[Opening Data records section]

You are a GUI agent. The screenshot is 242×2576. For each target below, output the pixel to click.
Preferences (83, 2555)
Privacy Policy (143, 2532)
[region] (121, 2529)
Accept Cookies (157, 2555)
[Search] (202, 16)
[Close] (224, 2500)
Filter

[Closing Data records section]

• Work order: Every entry is to be repeated exactly as it stands.

• Written reply:
You are a GUI agent. The screenshot is 242×2576. For each target below, output the pixel to click.
Preferences (83, 2555)
Privacy Policy (143, 2532)
[region] (121, 2529)
Accept Cookies (157, 2555)
[Search] (202, 16)
[Close] (224, 2500)
Filter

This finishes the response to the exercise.